正攻法が一番

2005年7月29日 お仕事
先日の夜間診療の時、「扇風機に子供の指が当ったので骨折していないか診てほしい」と真夜中に受診してきた児がいた。受傷時間は受診1時間前。当然真夜中だ。

「小児科でも良いのでまず診てほしい」という事なので診察室へ呼び入れた。“受傷したのは一体誰?”と言いたいくらい、その児の指には傷は無く動かしている。しかも笑顔だ。聞けば扇風機にはネットが張ってあり、そのネットの網目は子供の指よりも小さいそうだ。よく状況を聞いたうえで指がネットの網目を通らなければ、垂直に指が扇風機の羽にアプロ−チする事は理論的には不可能であろうと淡々と両親に説明した。母親は納得していたようだが、父親は顔つきが腑に落ちない様子。しかもせっかく人が懇切丁寧に教えているのに私の名札ばかり見ている。最後に小児の“若木骨折”についても説明し「少なくとも、今レントゲンをとても無駄な被爆になると思いますので、今夜は撮りません」ときっぱり伝えた。

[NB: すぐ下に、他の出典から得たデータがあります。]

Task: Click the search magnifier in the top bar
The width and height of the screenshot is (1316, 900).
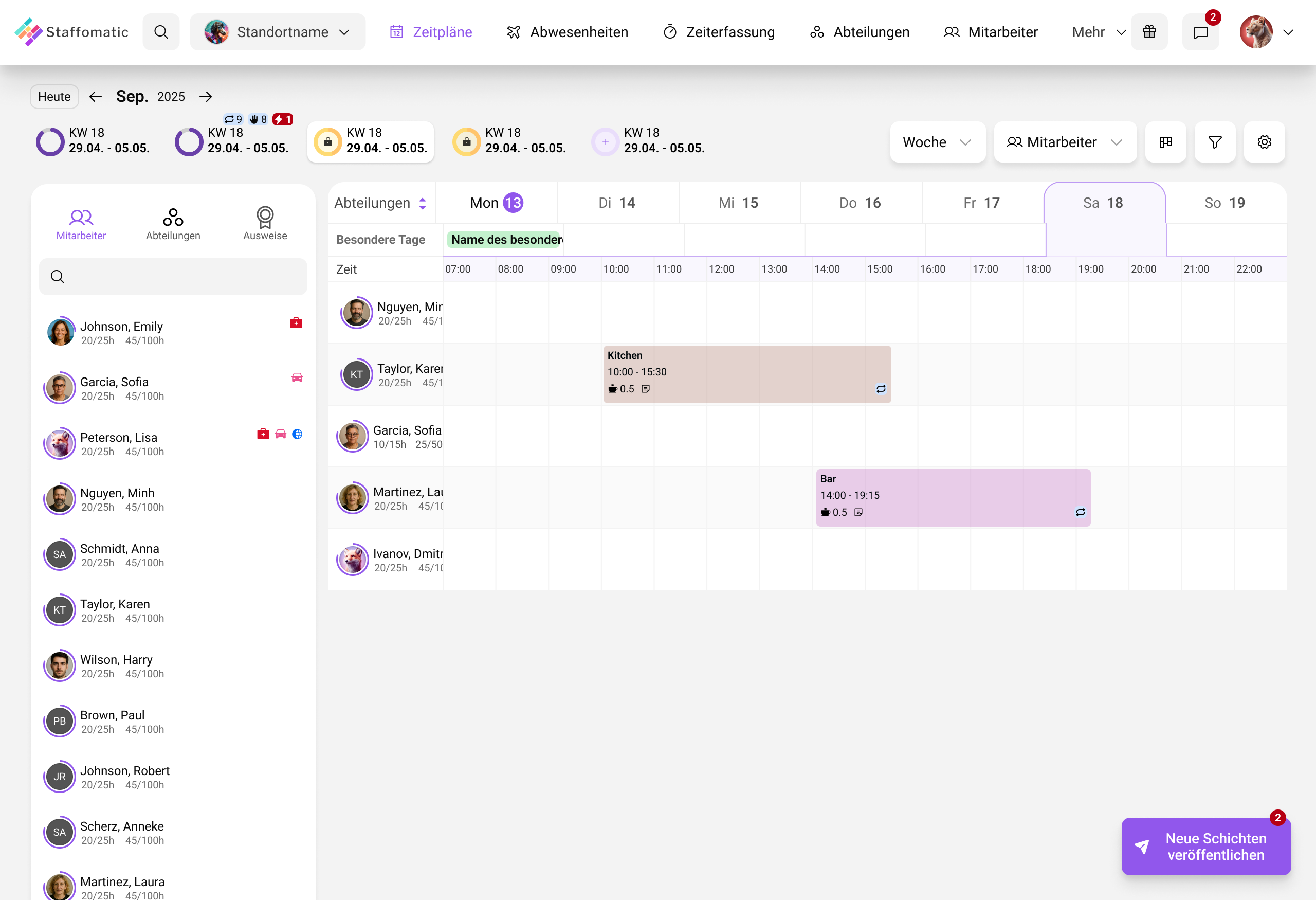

こういう状況の時、後からクレ−ムがくる事がある。なぜなら、説明を聞く際に“名札”という他のものにベクトルが向いているため、後日「聞いていない」等の不満が出てくるからだ。真夜中のこういった診療の極意として、説明したことは全て記載すること。手間はかかるが、一番確実な方法だ。私は様々なアクシデントを体験し、この方法が一番確実で正攻法と思われる。

真夜中は身体も疲れるが心も疲れる。でも気を張って自分で自分の身を守りつつ“夜の診療”にいそしむ。